In his nearly 500-page ruling, Judge Kaplan pointed to bank records, daily planners, shipping records and airplane tickets as corroborating evidence that outweighed Guerra's credibility problems.

Particularly persuasive for Kaplan was evidence that Ecuador's national airline, Tame, certified delivery of packages between Guerra and Zambrano.

Guerra told the arbitrators this spring, however, that all 11 of these packages "had nothing to do with the [Chevron] case."

As for his plane tickets to the rainforest from Aug. 11 and 12, 2010, Guerra said they occurred during an irrelevant time period.

"If I traveled during those dates, it wasn't for me to provide assistance to the Chevron case," he said.

Guerra testified that Chevron representatives told him that they would have raised his pay if he could provide them with the key physical evidence they were looking for: a draft of the judgment.

"We were unable to find the main document," Guerra recalled them saying. "Had we been able to find it, we would have been able to offer you a larger amount, something like that, we have $18,000 for you, and we're going to take the computer with us."

Though Guerra did not have a copy of the judgment, Ecuador's forensic expert Christopher Racich testified that he found a running draft of the judgment against Chevron on Zambrano's hard drives.

Ecuador now argues that this forensic evidence - which Courthouse News reported exclusively early this year - proves Zambrano painstakingly wrote the ruling and saved it hundreds of times throughout the case.

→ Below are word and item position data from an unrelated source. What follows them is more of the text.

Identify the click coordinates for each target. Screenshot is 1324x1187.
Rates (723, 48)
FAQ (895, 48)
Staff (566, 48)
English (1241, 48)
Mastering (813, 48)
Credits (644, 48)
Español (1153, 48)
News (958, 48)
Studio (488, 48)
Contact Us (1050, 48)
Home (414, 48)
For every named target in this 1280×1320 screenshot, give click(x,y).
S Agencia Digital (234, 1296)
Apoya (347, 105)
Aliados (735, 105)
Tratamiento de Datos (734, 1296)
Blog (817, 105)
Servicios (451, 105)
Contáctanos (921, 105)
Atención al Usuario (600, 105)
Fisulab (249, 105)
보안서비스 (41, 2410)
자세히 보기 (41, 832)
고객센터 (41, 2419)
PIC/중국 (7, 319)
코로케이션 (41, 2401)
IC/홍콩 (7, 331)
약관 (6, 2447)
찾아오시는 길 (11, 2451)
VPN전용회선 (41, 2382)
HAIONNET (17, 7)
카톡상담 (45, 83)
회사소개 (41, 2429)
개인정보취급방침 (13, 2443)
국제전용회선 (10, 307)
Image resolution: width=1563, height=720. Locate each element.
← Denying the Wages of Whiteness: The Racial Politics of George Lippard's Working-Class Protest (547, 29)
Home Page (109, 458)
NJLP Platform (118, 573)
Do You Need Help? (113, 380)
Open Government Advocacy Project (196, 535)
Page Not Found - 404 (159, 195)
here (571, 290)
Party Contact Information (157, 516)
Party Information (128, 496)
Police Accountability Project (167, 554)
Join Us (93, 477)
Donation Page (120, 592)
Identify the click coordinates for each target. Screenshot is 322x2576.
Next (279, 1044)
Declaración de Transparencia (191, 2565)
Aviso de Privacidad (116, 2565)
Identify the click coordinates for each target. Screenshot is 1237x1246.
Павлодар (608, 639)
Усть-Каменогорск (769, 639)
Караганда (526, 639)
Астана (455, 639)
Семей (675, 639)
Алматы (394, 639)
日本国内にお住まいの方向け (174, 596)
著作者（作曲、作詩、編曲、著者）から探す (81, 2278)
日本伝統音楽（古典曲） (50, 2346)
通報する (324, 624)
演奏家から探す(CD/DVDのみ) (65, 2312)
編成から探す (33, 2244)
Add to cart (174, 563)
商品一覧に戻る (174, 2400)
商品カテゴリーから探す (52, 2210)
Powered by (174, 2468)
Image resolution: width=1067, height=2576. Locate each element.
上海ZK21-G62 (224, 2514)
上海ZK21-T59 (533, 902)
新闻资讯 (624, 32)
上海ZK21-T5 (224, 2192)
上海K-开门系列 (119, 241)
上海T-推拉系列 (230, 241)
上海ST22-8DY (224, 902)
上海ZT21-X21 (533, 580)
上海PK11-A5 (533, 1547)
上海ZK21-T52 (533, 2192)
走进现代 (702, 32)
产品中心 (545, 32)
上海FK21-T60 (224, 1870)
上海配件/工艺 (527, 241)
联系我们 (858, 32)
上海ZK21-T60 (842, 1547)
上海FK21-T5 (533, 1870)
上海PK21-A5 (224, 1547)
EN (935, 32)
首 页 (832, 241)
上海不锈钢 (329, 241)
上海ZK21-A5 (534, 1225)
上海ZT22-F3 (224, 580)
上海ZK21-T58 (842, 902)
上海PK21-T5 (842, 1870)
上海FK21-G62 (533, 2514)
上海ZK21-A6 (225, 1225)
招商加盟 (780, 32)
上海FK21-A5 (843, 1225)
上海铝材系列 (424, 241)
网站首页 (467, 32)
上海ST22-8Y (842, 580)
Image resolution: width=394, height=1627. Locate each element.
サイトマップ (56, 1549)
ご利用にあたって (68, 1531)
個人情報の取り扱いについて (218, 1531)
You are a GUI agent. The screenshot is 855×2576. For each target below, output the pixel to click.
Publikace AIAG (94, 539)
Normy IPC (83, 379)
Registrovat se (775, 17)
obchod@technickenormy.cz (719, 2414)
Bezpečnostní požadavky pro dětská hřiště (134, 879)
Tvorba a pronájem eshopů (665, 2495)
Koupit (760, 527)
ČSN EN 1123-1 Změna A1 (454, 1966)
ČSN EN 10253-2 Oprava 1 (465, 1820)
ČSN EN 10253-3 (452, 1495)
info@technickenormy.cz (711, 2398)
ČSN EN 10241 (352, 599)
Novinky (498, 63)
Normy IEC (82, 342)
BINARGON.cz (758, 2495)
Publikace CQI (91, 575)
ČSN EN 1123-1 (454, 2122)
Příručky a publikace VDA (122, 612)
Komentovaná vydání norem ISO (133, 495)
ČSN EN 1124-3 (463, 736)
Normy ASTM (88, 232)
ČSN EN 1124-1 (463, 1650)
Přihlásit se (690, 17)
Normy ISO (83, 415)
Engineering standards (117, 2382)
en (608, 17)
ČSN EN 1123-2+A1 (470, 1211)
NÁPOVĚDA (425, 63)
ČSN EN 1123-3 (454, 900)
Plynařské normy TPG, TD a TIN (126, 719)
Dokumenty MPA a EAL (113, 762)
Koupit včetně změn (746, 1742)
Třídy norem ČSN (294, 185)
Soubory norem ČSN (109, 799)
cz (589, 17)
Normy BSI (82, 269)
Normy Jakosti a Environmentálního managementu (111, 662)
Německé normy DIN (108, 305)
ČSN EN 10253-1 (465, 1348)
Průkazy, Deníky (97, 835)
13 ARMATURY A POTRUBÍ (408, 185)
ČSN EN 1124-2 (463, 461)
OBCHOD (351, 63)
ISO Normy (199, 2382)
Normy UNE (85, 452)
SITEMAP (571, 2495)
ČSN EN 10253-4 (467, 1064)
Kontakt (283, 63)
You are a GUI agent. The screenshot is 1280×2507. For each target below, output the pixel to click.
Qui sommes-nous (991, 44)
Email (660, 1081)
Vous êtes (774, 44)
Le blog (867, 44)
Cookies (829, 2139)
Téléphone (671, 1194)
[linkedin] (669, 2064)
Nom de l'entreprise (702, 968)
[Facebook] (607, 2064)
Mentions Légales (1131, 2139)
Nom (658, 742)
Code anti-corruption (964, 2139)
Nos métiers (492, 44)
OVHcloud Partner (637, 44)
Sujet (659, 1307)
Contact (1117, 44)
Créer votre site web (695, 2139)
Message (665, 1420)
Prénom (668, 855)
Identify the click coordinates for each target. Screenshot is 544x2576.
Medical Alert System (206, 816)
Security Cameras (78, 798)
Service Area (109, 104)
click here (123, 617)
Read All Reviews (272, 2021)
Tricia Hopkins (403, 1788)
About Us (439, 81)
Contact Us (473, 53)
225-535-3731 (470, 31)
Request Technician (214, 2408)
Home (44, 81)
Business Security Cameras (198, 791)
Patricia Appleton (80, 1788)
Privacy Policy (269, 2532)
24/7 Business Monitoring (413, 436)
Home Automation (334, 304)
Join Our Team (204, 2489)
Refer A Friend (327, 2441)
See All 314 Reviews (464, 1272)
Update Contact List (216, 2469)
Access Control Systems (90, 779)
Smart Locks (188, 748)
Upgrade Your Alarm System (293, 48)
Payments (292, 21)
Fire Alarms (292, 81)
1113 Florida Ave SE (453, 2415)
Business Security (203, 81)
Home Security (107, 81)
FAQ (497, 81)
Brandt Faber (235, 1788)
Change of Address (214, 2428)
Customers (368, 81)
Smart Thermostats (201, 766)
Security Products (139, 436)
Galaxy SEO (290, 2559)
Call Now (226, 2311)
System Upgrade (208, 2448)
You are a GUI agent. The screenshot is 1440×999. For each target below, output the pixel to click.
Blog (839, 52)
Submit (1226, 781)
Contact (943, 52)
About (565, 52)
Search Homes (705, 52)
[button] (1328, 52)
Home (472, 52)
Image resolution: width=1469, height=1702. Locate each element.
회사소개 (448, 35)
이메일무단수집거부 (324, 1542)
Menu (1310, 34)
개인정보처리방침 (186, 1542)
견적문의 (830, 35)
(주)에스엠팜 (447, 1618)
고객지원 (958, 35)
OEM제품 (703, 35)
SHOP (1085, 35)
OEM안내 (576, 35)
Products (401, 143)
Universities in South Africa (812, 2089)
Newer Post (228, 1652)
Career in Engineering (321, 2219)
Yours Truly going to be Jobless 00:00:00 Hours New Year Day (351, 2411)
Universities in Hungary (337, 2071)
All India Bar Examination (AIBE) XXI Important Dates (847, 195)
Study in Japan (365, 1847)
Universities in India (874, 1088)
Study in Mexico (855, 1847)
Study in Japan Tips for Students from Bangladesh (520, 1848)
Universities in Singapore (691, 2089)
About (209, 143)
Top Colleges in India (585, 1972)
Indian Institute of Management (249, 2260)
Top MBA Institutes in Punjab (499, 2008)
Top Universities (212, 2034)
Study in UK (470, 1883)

Chevron has not been able to produce emails between Guerra, Zambrano and the purported ghostwriters, Donziger and Fajardo, Ecuador's forensic expert says.

Guerra acknowledged to the arbitrators that that the bounty of physical evidence he promised Chevron fell short.

There are no calendars and day planners marked with meetings scheduled between Fajardo, Donziger or Guerra, he acknowledged.

While Guerra said he had payments from Zambrano from April 2011 and February 2012, he testified that these "had no connection to the Chevron case."

For Chevron, the thousands of pages of transcripts show that the company "proved its case before the International Arbitration Tribunal."

"Witness and expert testimony confirmed that the Ecuadorean judgment against Chevron was ghostwritten by Steven Donziger and his team and that the Ecuadorian government is responsible for any further remediation," Chevron spokesman Morgan Crinklaw said in a statement. "Chevron also proved that Ecuador breached the U.S.-Ecuador Bilateral Investment Treaty and international law."

Donziger, who still works for the Ecuadorean villagers seeking to collect from Chevron, said in a statement that Guerra's latest testimony "demonstrates once and for all that Chevron's so-called racketeering case has completely fallen apart."

"Guerra has been the linchpin of Chevron's entire body of trumped up evidence and he now stands not only as an admitted liar, but also as a shocking symbol of how Chevron's management has become so obsessed with evading its legal obligations in Ecuador that it is willing to risk presenting false evidence in court to try to frame adversary counsel and undermine the rule of law," Donziger added.